As ruas continuam a manifestar-se - e é fenômeno que não se cinge à
capital Caracas, mas a todo o país.
Contudo, a contestação continua em
outra faixa, a da Procuradora-Geral da República, Luisa Ortega Díaz. Ela é autoridade importante na
institucionalidade do chavismo.
Ao invés do deacordismo de outras figuras do estabelecimento chavista, a Procuradora-Geral-da-República
surge como a voz discordante do situacionismo dissidente enquanto viga
institucional do chavismo, em crescente e frontal discordância, não só contra o
inepto herdeiro direto do poder de Hugo
Chávez Frias, o Presidente Nicolás Maduro, mas também contra os demais chefes
de fila do estamento chavista, entre os quais o radical Diosdado Cabello, com
trânsito no extremismo oportunista.
A trajetória da Procuradora Ortega
Díaz é por vezes confundida como se fora expoente do chamado chavismo light. Na verdade, os sucessores de Hugo
Chávez - porque seria incorreto limitar a apenas Nicolás Maduro - que não tem
estofo para aguentar o rojão - mas também devemos acrescentar-lhe a faixa
esquerda, de Diosdado Cabello, com as tinturas gangsterísticas, assim como as
Forças Armadas, que, por enquanto, tem respaldado o inepto Nicolás Maduro - e a
todas essas figuras contrasta a aparente solidão da
Procuradora-Geral-da-República, Luisa Ortega Díaz.
É uma estranha solidão esta, que vê
o respectivo apoio crescer, ainda que formalmente não-institucionalizado. A Procuradora-Geral não tem, por ora, o apoio
ostensivo das principais forças institucionais do chavismo, mas, quem sabe?, aí está um dos segredos do
próprio peso e do respeito que semelha comandar.
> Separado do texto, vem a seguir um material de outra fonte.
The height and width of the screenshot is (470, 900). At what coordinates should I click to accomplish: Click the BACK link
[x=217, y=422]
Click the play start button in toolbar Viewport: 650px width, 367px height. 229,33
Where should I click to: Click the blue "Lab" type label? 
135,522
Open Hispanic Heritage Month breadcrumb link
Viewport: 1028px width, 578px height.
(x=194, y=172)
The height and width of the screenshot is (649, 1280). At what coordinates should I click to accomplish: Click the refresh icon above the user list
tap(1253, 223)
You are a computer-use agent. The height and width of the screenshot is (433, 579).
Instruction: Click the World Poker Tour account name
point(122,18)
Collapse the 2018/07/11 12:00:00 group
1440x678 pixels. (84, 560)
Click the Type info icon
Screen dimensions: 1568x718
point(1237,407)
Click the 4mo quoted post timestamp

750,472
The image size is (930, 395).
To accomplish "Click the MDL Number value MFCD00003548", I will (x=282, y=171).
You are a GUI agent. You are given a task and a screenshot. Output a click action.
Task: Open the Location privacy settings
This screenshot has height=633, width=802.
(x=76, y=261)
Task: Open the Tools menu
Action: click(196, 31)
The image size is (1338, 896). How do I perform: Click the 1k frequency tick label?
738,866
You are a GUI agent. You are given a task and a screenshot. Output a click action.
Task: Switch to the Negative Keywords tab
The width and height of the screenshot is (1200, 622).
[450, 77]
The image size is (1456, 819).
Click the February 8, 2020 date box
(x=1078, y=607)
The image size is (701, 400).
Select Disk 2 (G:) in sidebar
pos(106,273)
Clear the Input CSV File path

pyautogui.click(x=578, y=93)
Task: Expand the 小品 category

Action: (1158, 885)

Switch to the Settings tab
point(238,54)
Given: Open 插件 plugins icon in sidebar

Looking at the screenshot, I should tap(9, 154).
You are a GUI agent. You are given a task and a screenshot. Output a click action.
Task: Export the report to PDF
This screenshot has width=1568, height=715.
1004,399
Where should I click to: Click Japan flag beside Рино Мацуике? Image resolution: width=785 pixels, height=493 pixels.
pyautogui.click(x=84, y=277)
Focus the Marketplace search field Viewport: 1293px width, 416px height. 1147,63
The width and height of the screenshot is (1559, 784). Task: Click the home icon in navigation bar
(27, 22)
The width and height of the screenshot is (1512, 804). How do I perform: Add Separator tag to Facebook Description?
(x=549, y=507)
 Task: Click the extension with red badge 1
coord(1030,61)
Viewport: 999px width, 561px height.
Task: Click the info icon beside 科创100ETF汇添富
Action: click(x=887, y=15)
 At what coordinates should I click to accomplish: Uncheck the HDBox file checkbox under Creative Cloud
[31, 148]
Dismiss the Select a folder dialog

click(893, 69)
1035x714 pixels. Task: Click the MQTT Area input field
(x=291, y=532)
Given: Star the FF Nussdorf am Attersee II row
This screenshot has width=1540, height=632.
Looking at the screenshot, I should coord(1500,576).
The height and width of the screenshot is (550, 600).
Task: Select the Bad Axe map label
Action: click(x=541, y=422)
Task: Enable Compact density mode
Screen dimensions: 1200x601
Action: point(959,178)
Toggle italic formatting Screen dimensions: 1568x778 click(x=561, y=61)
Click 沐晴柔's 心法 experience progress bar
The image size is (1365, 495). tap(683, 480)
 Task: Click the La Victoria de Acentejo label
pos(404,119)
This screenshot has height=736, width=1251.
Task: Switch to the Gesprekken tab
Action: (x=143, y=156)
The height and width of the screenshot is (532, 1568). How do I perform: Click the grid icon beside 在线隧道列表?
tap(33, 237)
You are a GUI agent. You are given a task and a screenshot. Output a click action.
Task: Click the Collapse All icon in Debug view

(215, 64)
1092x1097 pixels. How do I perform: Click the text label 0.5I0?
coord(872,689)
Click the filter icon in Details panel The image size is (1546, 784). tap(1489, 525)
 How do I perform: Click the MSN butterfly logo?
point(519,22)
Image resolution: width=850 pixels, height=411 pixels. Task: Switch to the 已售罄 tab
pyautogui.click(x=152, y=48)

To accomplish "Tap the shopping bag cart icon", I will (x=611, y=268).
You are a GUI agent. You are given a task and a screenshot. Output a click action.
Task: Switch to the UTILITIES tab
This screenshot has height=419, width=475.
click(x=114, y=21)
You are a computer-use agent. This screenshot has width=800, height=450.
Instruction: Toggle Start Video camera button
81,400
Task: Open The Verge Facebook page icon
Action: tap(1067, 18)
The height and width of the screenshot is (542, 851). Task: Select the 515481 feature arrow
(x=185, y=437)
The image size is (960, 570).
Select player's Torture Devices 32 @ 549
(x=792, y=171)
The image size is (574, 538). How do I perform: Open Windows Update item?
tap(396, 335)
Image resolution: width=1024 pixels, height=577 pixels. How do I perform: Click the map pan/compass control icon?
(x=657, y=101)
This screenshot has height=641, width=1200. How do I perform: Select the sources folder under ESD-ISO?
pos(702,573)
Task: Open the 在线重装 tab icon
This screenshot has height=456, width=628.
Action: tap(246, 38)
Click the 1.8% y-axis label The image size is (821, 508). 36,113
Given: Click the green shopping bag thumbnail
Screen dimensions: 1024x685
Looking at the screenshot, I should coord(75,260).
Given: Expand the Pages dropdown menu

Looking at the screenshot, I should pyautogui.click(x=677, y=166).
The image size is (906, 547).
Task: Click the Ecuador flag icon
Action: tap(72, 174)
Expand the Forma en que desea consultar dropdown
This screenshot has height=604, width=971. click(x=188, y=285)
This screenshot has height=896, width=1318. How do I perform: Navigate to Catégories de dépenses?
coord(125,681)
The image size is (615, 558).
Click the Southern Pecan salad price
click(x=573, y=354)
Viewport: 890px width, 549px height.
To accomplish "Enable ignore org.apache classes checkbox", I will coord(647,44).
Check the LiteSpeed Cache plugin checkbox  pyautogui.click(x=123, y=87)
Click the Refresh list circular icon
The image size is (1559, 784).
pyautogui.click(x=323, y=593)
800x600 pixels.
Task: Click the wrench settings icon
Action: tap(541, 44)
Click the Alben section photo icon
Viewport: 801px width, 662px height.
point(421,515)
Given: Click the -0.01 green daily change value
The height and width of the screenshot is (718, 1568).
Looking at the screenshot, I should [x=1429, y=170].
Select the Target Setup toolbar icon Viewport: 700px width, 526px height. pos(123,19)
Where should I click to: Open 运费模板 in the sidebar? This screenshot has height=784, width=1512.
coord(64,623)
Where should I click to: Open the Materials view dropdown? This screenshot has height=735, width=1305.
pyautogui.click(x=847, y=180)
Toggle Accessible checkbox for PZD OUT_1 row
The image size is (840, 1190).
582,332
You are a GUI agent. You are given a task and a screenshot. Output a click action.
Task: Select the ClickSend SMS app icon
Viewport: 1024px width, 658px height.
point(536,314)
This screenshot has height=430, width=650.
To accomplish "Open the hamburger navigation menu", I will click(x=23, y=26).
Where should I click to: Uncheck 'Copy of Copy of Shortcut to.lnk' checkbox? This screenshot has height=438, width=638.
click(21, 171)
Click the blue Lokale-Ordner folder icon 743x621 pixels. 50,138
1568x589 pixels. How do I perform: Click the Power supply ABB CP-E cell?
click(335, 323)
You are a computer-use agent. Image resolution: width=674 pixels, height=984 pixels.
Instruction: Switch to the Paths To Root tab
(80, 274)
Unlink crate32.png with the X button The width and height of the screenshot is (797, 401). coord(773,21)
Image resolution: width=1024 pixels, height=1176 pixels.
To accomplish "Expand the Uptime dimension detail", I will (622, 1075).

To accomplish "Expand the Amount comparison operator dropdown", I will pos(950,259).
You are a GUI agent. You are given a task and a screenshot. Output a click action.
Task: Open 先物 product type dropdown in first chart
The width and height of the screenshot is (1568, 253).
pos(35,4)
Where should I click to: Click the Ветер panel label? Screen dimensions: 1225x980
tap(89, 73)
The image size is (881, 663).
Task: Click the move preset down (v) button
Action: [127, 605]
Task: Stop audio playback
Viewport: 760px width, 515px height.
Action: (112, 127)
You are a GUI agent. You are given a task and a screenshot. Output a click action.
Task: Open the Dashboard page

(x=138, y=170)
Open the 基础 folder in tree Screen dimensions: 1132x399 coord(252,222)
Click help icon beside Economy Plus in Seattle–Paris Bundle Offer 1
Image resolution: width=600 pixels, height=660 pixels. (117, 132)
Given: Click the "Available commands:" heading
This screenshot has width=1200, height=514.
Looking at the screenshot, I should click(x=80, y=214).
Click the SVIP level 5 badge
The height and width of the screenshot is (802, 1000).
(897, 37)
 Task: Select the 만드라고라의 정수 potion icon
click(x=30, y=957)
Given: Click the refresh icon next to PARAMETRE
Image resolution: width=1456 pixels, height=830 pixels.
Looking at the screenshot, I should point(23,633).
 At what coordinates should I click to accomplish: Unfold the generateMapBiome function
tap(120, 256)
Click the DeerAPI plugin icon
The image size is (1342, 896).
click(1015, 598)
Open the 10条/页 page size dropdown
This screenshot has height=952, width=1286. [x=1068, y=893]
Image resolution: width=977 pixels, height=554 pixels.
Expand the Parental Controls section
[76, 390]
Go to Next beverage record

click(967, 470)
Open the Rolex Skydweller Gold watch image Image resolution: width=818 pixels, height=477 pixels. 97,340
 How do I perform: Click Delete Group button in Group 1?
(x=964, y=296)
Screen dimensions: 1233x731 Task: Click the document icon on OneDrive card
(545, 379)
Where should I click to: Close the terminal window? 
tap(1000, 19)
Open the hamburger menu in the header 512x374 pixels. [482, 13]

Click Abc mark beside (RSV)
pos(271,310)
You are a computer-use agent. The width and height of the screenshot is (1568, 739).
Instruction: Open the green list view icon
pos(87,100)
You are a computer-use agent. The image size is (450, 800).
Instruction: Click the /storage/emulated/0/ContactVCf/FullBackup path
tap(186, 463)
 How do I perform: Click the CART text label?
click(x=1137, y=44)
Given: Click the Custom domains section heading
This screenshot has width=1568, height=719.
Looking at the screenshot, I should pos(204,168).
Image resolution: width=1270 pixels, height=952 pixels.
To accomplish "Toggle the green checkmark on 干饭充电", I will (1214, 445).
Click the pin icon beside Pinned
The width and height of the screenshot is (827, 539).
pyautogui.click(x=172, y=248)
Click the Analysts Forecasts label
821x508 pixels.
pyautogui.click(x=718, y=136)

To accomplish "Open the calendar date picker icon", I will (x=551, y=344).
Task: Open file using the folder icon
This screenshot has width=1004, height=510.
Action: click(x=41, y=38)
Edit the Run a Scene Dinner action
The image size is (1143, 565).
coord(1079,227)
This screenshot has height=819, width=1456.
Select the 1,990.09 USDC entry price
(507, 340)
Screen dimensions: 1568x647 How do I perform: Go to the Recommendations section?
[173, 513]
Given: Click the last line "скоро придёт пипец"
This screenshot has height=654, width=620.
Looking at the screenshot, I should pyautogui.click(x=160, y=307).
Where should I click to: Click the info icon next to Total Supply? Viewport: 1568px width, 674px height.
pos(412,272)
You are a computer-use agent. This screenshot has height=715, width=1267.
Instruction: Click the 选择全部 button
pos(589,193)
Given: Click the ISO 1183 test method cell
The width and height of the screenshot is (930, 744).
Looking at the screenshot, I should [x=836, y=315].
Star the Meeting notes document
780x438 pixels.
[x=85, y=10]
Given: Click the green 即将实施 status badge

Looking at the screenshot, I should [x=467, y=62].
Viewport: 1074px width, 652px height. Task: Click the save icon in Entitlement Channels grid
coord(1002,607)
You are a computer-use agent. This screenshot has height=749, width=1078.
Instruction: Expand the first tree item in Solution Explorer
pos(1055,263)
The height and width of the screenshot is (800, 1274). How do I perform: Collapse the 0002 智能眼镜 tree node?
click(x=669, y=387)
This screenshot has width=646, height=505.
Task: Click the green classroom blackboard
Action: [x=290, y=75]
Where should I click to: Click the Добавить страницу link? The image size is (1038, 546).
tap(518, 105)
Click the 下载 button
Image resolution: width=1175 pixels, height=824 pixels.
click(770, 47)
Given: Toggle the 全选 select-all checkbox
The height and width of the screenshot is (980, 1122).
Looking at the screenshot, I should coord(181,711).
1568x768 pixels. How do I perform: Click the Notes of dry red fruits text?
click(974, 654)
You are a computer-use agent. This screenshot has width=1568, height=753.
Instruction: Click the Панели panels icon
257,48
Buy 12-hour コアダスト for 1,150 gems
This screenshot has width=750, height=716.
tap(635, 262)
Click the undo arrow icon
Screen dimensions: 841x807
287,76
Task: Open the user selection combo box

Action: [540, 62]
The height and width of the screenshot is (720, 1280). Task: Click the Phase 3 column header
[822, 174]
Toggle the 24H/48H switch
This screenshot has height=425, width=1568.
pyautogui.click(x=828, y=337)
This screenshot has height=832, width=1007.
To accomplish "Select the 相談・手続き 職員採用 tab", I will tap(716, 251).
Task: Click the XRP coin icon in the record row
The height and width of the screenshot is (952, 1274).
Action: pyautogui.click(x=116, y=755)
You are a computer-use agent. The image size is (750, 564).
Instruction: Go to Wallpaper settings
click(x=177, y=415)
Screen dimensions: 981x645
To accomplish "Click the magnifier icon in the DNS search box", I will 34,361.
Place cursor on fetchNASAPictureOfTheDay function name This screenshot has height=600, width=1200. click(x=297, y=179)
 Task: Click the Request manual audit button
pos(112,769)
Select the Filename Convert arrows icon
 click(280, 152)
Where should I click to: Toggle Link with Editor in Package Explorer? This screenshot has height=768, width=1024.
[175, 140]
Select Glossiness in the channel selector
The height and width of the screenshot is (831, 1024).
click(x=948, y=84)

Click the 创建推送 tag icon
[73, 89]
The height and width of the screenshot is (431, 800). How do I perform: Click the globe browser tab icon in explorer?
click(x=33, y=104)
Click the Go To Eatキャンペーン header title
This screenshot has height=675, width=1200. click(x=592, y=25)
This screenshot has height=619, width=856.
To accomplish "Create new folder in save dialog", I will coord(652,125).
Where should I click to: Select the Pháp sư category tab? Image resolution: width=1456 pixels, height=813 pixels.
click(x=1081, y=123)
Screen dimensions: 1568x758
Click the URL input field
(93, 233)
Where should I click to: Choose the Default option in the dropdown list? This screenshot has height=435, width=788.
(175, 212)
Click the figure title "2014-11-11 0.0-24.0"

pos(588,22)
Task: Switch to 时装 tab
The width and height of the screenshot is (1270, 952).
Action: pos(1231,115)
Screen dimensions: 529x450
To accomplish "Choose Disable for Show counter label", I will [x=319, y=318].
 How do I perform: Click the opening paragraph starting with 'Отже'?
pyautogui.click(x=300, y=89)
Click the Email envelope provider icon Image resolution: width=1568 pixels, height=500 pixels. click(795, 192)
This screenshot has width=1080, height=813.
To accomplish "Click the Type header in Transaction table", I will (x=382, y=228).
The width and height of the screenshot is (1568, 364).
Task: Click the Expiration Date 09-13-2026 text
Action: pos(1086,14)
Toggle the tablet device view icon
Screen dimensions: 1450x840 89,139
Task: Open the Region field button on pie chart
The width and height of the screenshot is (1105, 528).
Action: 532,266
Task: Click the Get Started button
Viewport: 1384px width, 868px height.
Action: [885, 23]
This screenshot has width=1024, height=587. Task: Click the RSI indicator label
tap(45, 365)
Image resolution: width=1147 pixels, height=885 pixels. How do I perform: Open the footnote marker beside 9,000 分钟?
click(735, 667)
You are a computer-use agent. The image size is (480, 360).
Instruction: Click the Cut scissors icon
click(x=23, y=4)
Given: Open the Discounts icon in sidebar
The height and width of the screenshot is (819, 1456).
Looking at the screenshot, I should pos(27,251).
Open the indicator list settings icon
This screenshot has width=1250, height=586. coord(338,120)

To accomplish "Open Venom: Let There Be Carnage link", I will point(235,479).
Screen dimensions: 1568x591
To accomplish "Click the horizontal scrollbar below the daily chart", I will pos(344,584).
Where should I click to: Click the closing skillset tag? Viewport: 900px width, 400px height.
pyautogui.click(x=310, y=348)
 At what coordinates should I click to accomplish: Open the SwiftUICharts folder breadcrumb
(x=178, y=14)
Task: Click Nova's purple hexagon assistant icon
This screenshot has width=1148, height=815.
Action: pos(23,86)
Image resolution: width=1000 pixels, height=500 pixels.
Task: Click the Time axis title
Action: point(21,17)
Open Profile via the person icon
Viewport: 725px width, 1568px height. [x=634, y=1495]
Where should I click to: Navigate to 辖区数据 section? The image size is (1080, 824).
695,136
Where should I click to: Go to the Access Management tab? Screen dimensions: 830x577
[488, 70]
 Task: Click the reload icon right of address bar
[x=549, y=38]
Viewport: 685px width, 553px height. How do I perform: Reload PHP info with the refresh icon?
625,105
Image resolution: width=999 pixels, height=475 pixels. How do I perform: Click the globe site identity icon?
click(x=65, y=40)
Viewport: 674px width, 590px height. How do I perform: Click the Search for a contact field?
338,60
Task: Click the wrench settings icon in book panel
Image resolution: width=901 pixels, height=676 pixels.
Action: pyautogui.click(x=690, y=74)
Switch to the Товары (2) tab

Com efeito, a Venezuela hoje
vivencia panorama revolucionário, em que se contrapõem, de um lado às forças situacionistas do
chavismo (nelas incluído uma porção do grande
mudo), e de outra grande parte, das camadas populares, jogadas na oposição
pelo misto de incompetência e corrupção do chavismo institucionalizado (Maduro
mais a ala oportunista do chavismo de Diosdado Cabello), sempre com o
condicional apoio castrense.
O extremismo desse regime deturpado,
mas ainda conforme à corrupção do chavismo entrado na sua fase pré-terminal,
constitui um verdadeiro quebra-cabeças na História, eis que semelha realmente
dificil de explicar que esta ordem chavista logre manter-se em meio à confusão
erigida como sistema de governo, como se vê na contínua fuga para a frente (fuite en avant) deste arremedo político
que seria a suposta ordem no caos de
Nicolás Maduro, a que se misturam os seus apoiadores oportunistas.
Dada a comprovada incapacidade
do "sistema" hoje representado ou melhor encimado por Maduro, com o acintoso bebê de Rosemary, que é o caos na economia venezuelana, a única
perplexidade que tal agregado político desperta é a sua aparente resistência. A
única explicação disponível será a caução acaso fornecida pelo "grande
mudo", que, no caso, constituem as Forças Armadas, que o Comandante do
Exército, Major-general Alexis López Ramirez representa.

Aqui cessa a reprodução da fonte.